WHAT YOU HAVE TO DO:
What is the number of lines below that contain the word "each"? Respond with that number alone.

EXTRACTED MATERIAL:
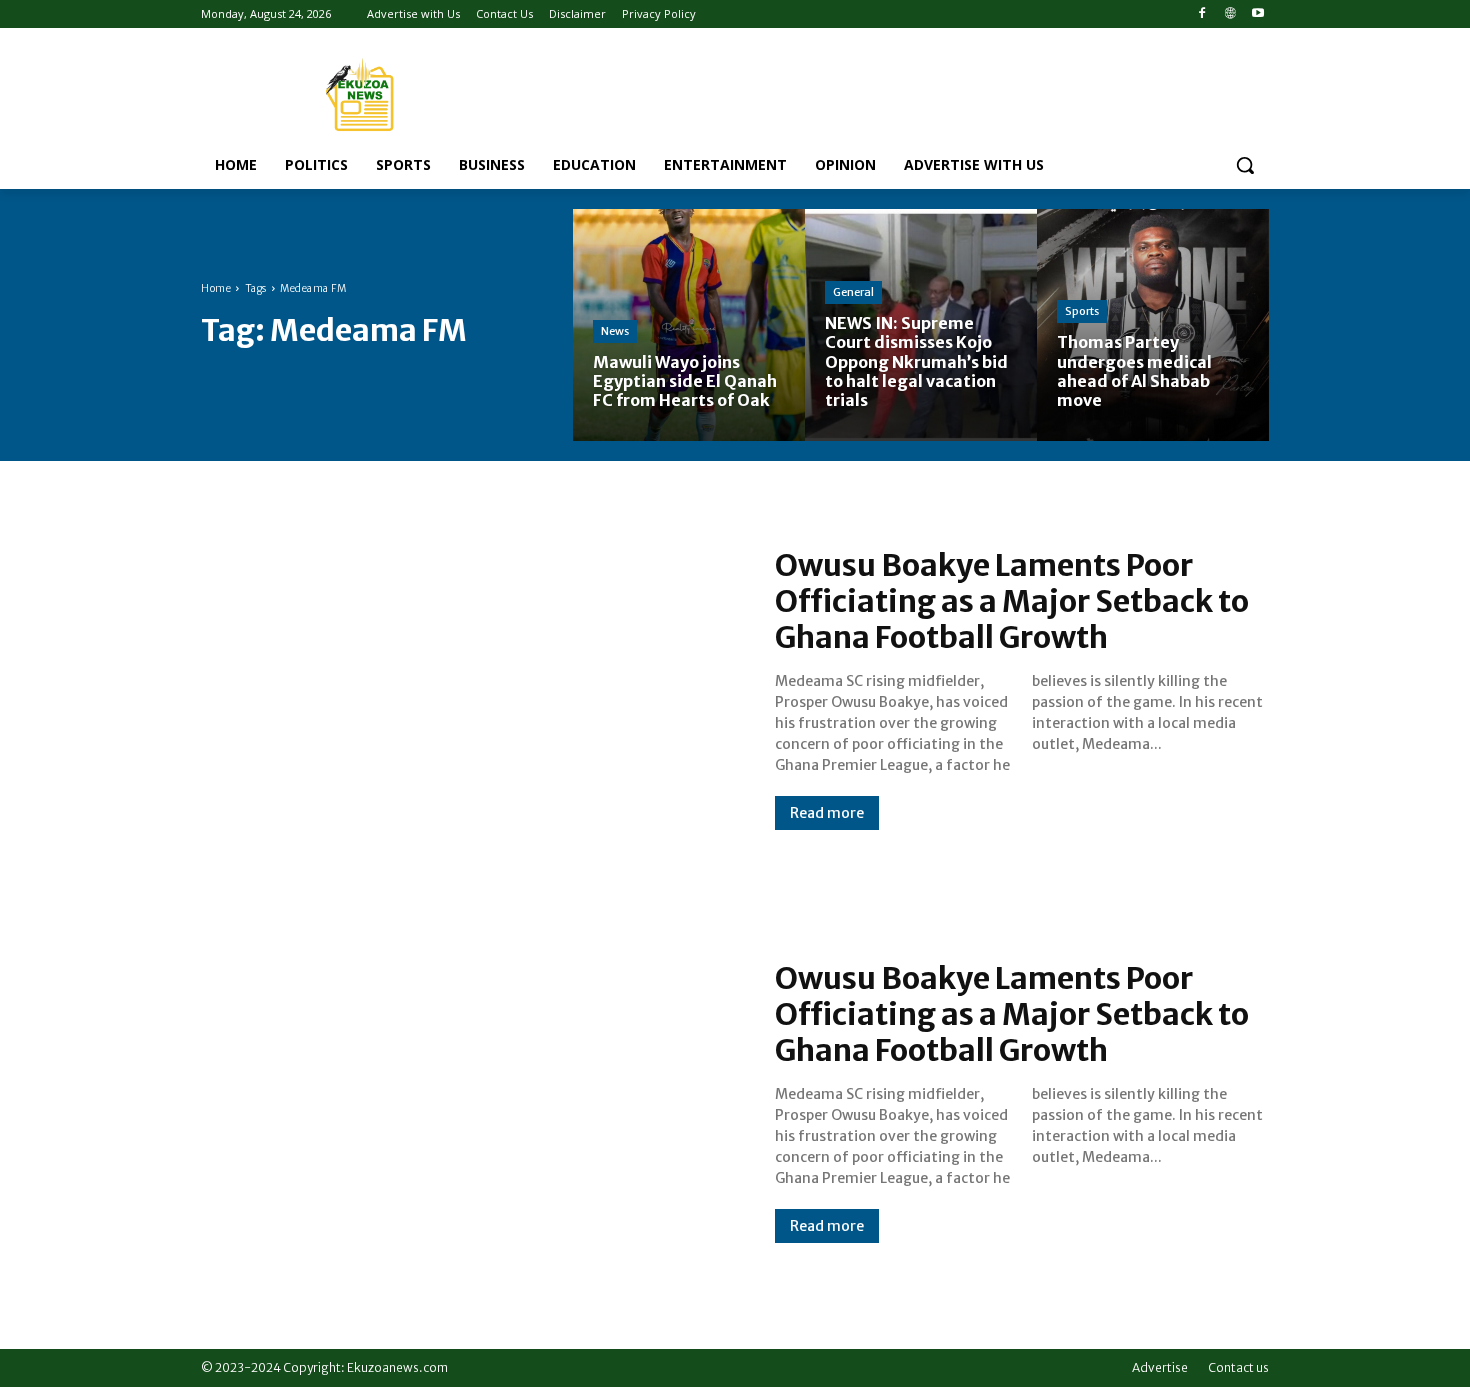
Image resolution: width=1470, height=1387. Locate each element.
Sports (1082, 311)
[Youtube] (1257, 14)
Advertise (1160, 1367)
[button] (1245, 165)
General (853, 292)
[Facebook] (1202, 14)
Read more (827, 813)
...
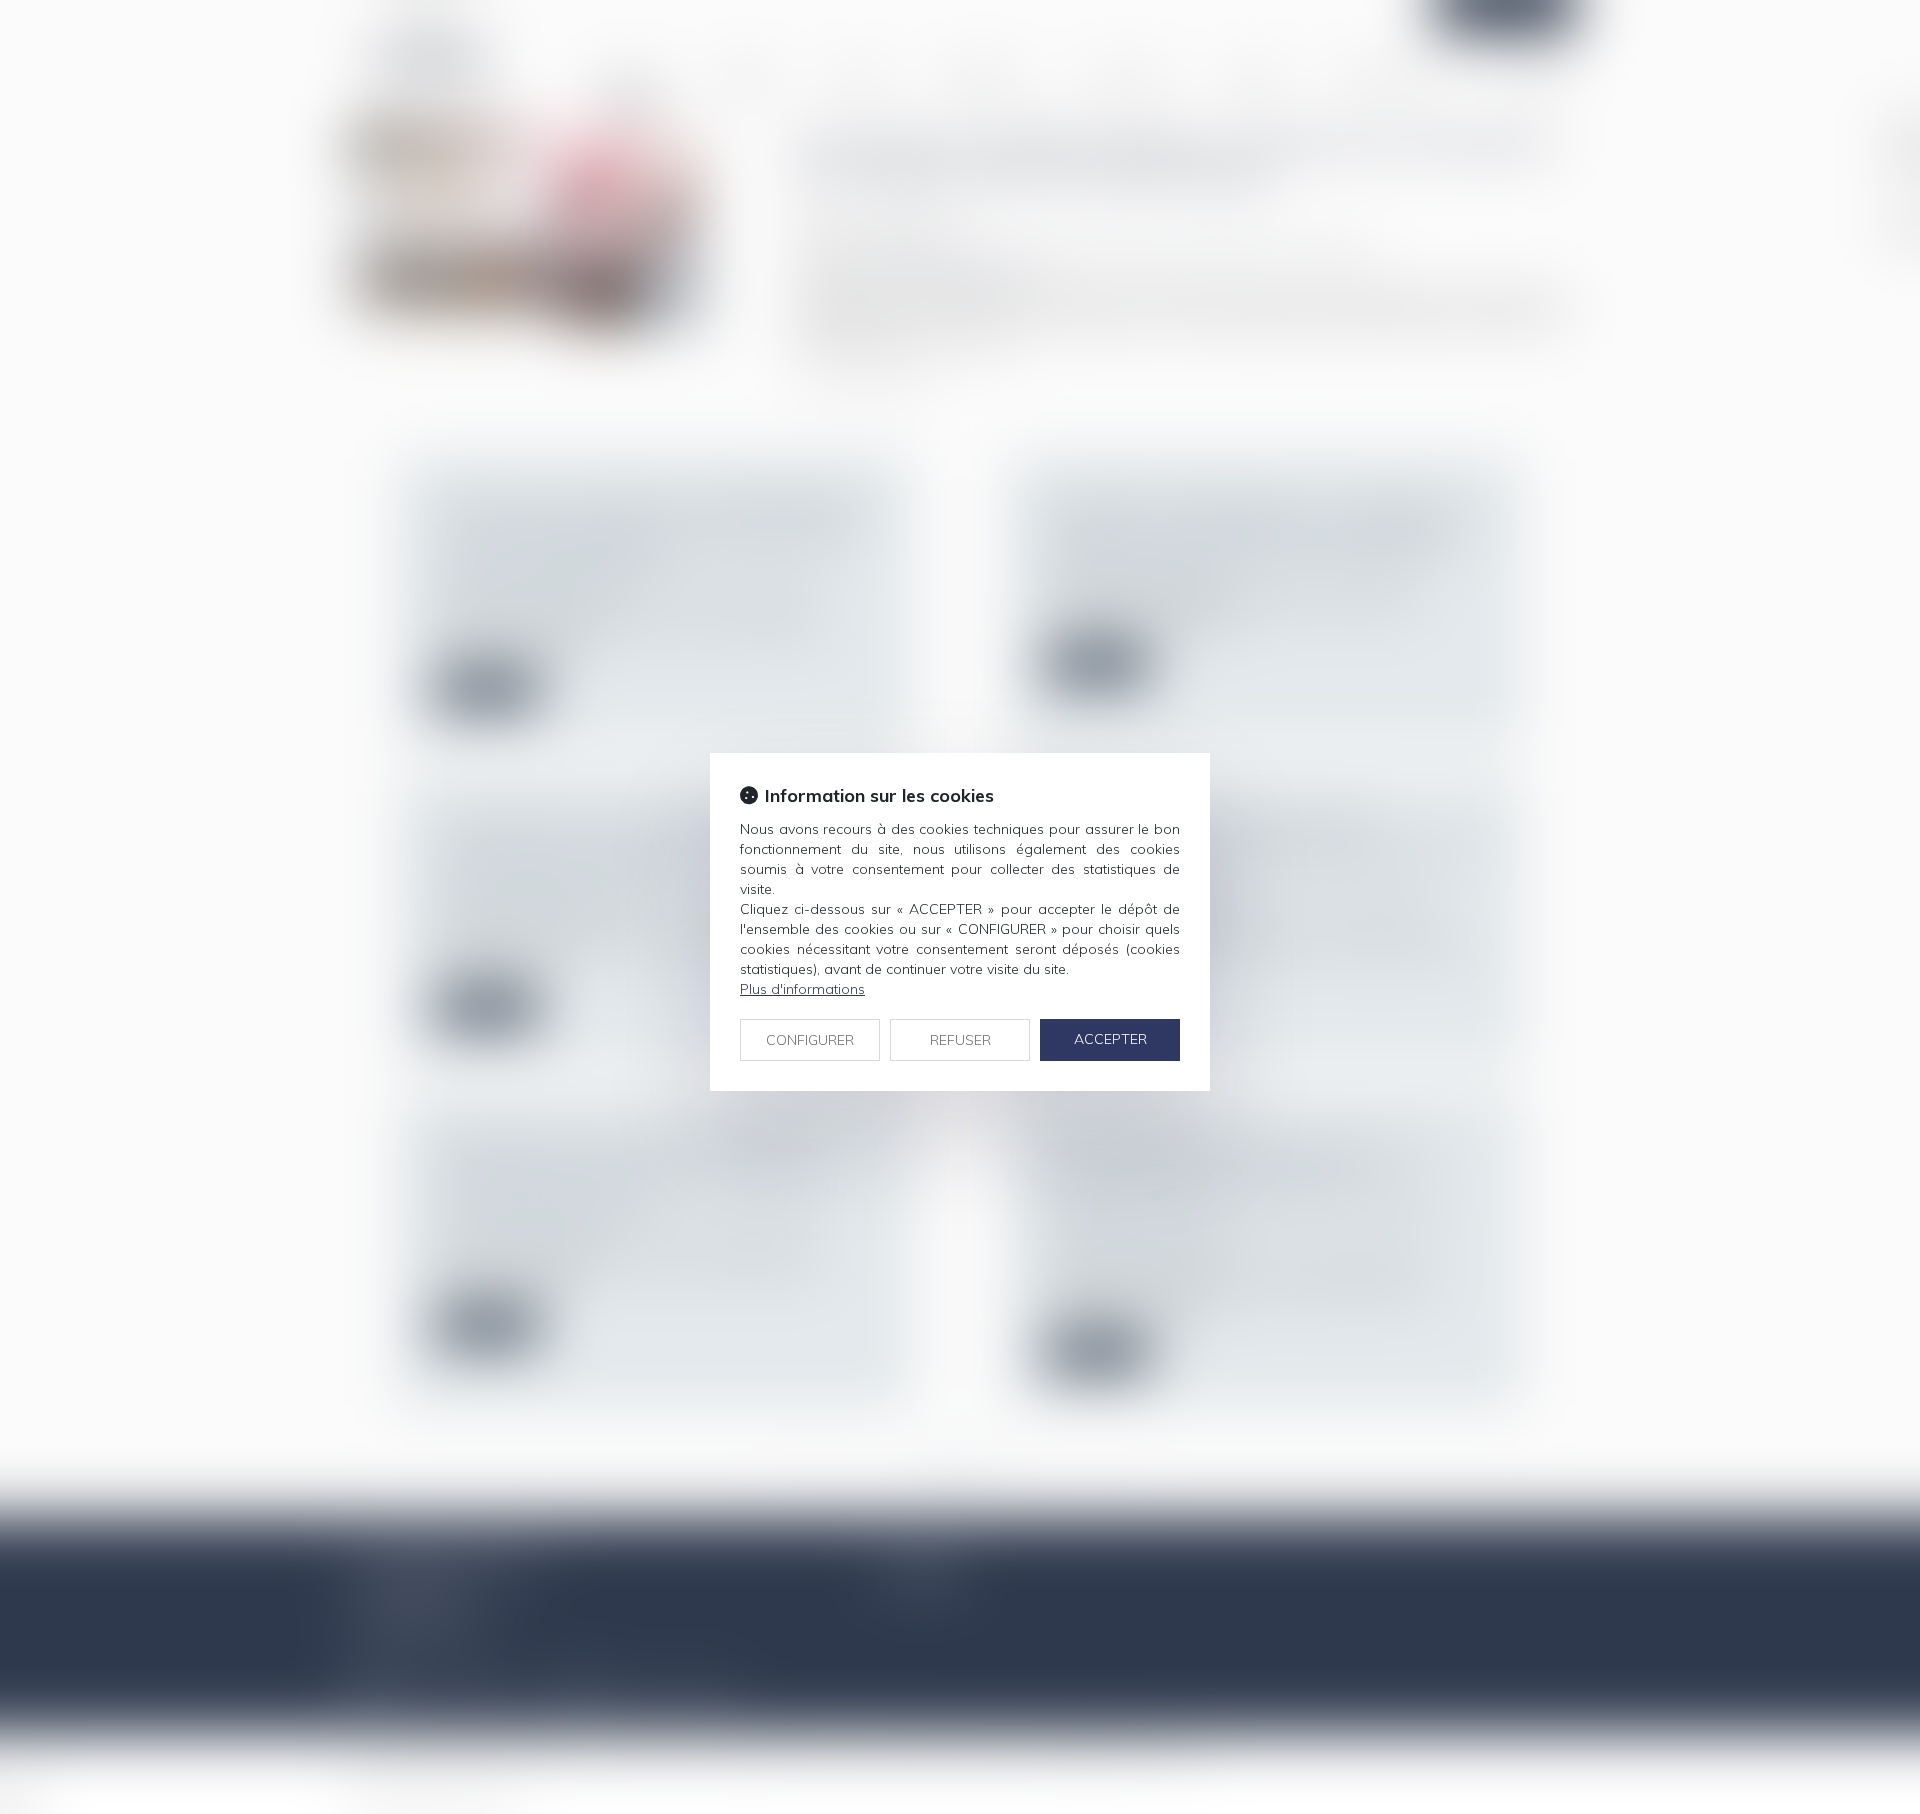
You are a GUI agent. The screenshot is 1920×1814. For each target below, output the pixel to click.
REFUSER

RESPONSE FOR THIS EXERCISE:
2